Extracted records:
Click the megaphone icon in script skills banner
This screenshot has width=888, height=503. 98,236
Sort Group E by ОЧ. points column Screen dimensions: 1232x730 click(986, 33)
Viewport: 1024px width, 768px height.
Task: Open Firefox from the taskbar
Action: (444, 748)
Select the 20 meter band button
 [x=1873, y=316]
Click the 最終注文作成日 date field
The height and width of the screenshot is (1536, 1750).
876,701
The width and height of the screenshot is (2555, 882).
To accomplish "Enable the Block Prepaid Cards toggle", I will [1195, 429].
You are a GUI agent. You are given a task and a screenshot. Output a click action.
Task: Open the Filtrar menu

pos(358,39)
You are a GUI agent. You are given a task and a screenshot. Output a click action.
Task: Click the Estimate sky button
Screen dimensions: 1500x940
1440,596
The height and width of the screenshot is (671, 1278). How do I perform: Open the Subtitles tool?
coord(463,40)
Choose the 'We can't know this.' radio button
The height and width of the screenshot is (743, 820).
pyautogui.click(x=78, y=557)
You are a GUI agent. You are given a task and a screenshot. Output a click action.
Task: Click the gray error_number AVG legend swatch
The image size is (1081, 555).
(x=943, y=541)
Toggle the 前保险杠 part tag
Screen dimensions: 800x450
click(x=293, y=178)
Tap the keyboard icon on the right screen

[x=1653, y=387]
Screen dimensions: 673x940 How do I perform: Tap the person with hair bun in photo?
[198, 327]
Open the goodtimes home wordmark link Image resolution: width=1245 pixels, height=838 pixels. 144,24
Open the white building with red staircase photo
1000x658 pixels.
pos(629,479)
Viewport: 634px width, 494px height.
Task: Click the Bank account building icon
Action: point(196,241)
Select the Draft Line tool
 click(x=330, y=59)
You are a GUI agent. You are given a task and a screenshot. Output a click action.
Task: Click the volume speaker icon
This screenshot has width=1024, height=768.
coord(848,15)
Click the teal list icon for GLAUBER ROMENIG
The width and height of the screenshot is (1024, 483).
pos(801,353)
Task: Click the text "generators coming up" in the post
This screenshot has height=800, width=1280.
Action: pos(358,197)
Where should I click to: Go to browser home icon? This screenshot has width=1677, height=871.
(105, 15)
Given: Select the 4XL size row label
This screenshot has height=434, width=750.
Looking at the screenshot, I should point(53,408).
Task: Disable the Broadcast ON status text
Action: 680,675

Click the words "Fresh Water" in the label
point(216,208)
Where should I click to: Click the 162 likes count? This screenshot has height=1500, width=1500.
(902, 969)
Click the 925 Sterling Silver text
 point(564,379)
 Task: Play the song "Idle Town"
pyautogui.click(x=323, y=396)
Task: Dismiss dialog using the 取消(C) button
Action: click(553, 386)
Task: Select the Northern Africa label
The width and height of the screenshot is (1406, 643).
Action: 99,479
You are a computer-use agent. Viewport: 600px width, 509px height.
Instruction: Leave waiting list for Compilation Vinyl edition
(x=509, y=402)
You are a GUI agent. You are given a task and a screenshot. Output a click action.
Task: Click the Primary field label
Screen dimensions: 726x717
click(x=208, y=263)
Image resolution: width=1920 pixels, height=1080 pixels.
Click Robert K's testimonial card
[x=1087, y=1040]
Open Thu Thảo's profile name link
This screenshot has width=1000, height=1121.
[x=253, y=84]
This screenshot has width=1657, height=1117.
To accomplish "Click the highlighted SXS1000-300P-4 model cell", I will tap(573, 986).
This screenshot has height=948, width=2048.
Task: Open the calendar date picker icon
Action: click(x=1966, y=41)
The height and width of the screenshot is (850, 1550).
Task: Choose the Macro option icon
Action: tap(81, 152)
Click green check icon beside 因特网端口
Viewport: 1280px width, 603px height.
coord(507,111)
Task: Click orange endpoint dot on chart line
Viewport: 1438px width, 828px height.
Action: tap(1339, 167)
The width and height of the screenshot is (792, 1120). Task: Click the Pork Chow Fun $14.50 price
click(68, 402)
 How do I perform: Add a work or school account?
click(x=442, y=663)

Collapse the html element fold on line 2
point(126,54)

> WORK TASK:
Which lines of the data contain the string "resolution"? Copy each one.

> SOLUTION:
Open the goodtimes home wordmark link Image resolution: width=1245 pixels, height=838 pixels. 144,24
Image resolution: width=1920 pixels, height=1080 pixels.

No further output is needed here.